Assignment: Could you output the entire listing without altering anything?

Available data:
□ □ □ □ □ □ □

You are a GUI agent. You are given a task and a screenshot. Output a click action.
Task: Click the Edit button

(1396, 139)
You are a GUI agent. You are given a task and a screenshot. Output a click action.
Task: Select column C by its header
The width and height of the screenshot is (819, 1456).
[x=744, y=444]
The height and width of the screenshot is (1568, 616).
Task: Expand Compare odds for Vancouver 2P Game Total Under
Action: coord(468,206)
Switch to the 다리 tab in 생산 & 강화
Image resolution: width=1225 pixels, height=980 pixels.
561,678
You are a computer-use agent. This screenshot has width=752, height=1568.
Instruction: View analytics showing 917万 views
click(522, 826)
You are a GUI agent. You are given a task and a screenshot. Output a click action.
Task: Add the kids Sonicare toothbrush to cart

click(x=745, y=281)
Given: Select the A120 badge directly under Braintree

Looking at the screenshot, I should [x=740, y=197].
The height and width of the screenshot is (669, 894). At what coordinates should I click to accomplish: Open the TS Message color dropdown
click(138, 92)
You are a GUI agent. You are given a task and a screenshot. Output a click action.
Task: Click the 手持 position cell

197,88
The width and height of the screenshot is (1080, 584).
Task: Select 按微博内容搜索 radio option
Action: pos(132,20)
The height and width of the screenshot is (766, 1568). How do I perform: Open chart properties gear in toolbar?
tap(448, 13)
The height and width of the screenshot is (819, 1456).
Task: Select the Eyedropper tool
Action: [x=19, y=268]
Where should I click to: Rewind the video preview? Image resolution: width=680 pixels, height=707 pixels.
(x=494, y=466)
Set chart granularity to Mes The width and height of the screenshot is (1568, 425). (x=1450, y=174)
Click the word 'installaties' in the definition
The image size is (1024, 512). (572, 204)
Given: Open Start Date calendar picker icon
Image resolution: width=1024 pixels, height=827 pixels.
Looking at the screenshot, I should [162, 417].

□ □ □ □ □ □ □

Your response:
You are a GUI agent. You are given a task and a screenshot. Output a click action.
Task: Click the Edit button

(1396, 139)
You are a GUI agent. You are given a task and a screenshot. Output a click action.
Task: Select column C by its header
The width and height of the screenshot is (819, 1456).
[x=744, y=444]
The height and width of the screenshot is (1568, 616).
Task: Expand Compare odds for Vancouver 2P Game Total Under
Action: coord(468,206)
Switch to the 다리 tab in 생산 & 강화
Image resolution: width=1225 pixels, height=980 pixels.
561,678
You are a computer-use agent. This screenshot has width=752, height=1568.
Instruction: View analytics showing 917万 views
click(522, 826)
You are a GUI agent. You are given a task and a screenshot. Output a click action.
Task: Add the kids Sonicare toothbrush to cart

click(x=745, y=281)
Given: Select the A120 badge directly under Braintree

Looking at the screenshot, I should [x=740, y=197].
The height and width of the screenshot is (669, 894). At what coordinates should I click to accomplish: Open the TS Message color dropdown
click(138, 92)
You are a GUI agent. You are given a task and a screenshot. Output a click action.
Task: Click the 手持 position cell

197,88
The width and height of the screenshot is (1080, 584).
Task: Select 按微博内容搜索 radio option
Action: pos(132,20)
The height and width of the screenshot is (766, 1568). How do I perform: Open chart properties gear in toolbar?
tap(448, 13)
The height and width of the screenshot is (819, 1456).
Task: Select the Eyedropper tool
Action: [x=19, y=268]
Where should I click to: Rewind the video preview? Image resolution: width=680 pixels, height=707 pixels.
(x=494, y=466)
Set chart granularity to Mes The width and height of the screenshot is (1568, 425). (x=1450, y=174)
Click the word 'installaties' in the definition
The image size is (1024, 512). (572, 204)
Given: Open Start Date calendar picker icon
Image resolution: width=1024 pixels, height=827 pixels.
Looking at the screenshot, I should [162, 417].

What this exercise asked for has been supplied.